Start of Supplied data

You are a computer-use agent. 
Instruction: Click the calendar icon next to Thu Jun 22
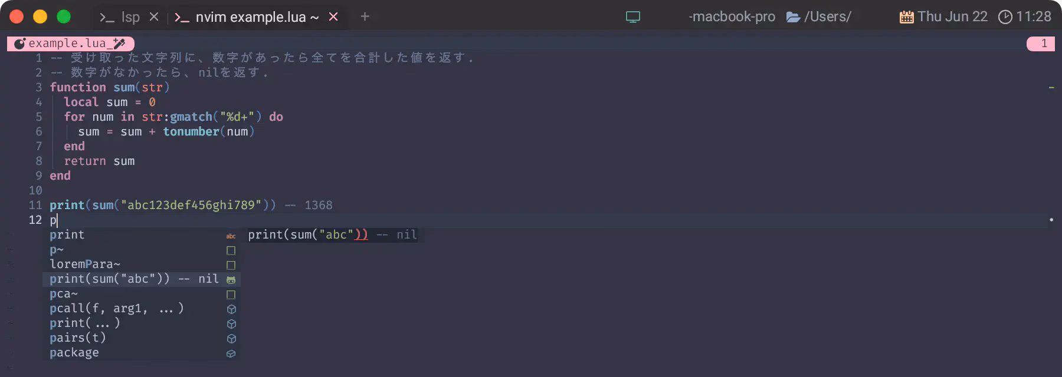(x=906, y=17)
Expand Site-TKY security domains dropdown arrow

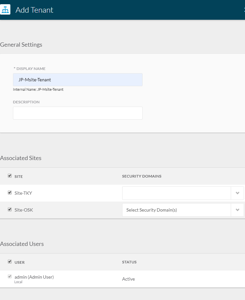click(x=237, y=193)

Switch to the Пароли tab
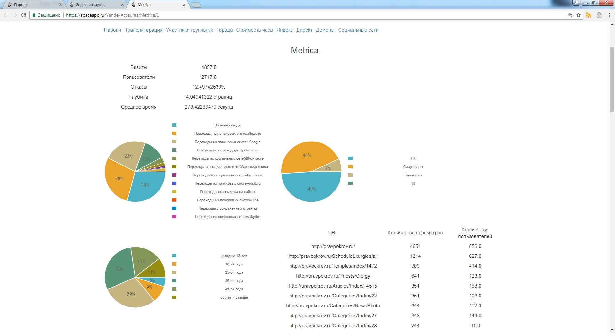[21, 5]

End of Supplied data

■ What to do
Once you find the line that contains "Expand Site-TKY security", reproduce it and every line after it through the end of the entries above, exactly as written, with no pictures.

■ Answer for this exercise
Expand Site-TKY security domains dropdown arrow

click(x=237, y=193)

Switch to the Пароли tab
[21, 5]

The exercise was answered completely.